What this task involves → Copy each of the records below character for character, keeping every line as it stands.

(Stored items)

------

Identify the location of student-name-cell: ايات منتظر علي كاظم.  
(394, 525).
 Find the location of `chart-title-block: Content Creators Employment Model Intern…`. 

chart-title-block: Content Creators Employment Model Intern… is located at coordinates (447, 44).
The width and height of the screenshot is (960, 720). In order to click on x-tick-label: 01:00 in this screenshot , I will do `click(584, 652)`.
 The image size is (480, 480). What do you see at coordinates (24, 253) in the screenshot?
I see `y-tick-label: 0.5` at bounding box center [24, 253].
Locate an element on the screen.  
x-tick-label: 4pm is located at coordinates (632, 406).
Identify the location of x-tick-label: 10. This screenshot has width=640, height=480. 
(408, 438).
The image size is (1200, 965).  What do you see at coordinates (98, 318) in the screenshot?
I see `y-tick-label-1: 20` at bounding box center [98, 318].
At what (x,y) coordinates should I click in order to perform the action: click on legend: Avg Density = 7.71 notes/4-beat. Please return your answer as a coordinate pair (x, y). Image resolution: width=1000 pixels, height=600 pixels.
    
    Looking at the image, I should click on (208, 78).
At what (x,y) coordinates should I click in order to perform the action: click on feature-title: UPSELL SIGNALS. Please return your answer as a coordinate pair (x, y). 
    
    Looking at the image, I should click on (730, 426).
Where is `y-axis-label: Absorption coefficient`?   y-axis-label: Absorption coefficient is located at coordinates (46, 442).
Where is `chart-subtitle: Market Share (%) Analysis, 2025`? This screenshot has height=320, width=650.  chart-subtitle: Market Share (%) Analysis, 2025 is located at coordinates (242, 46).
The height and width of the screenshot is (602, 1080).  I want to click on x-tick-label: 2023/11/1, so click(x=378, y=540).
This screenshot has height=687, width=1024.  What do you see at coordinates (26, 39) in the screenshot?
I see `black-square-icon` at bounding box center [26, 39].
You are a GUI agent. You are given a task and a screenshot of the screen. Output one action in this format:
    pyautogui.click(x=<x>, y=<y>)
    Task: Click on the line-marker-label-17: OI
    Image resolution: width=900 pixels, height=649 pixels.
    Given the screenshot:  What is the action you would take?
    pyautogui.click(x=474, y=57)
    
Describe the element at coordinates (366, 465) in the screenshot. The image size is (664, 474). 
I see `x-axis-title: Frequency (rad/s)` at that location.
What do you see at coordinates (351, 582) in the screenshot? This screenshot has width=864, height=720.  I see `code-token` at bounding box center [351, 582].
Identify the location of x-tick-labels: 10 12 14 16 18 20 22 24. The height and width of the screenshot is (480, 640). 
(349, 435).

------

The answer →
Identify the location of student-name-cell: ايات منتظر علي كاظم.  
(394, 525).
 Find the location of `chart-title-block: Content Creators Employment Model Intern…`. 

chart-title-block: Content Creators Employment Model Intern… is located at coordinates (447, 44).
The width and height of the screenshot is (960, 720). In order to click on x-tick-label: 01:00 in this screenshot , I will do `click(584, 652)`.
 The image size is (480, 480). What do you see at coordinates (24, 253) in the screenshot?
I see `y-tick-label: 0.5` at bounding box center [24, 253].
Locate an element on the screen.  
x-tick-label: 4pm is located at coordinates (632, 406).
Identify the location of x-tick-label: 10. This screenshot has width=640, height=480. 
(408, 438).
The image size is (1200, 965).  What do you see at coordinates (98, 318) in the screenshot?
I see `y-tick-label-1: 20` at bounding box center [98, 318].
At what (x,y) coordinates should I click in order to perform the action: click on legend: Avg Density = 7.71 notes/4-beat. Please return your answer as a coordinate pair (x, y). Image resolution: width=1000 pixels, height=600 pixels.
    
    Looking at the image, I should click on (208, 78).
At what (x,y) coordinates should I click in order to perform the action: click on feature-title: UPSELL SIGNALS. Please return your answer as a coordinate pair (x, y). 
    
    Looking at the image, I should click on (730, 426).
Where is `y-axis-label: Absorption coefficient`?   y-axis-label: Absorption coefficient is located at coordinates (46, 442).
Where is `chart-subtitle: Market Share (%) Analysis, 2025`? This screenshot has height=320, width=650.  chart-subtitle: Market Share (%) Analysis, 2025 is located at coordinates (242, 46).
The height and width of the screenshot is (602, 1080).  I want to click on x-tick-label: 2023/11/1, so click(x=378, y=540).
This screenshot has height=687, width=1024.  What do you see at coordinates (26, 39) in the screenshot?
I see `black-square-icon` at bounding box center [26, 39].
You are a GUI agent. You are given a task and a screenshot of the screen. Output one action in this format:
    pyautogui.click(x=<x>, y=<y>)
    Task: Click on the line-marker-label-17: OI
    Image resolution: width=900 pixels, height=649 pixels.
    Given the screenshot:  What is the action you would take?
    pyautogui.click(x=474, y=57)
    
Describe the element at coordinates (366, 465) in the screenshot. The image size is (664, 474). 
I see `x-axis-title: Frequency (rad/s)` at that location.
What do you see at coordinates (351, 582) in the screenshot? This screenshot has width=864, height=720.  I see `code-token` at bounding box center [351, 582].
Identify the location of x-tick-labels: 10 12 14 16 18 20 22 24. The height and width of the screenshot is (480, 640). 
(349, 435).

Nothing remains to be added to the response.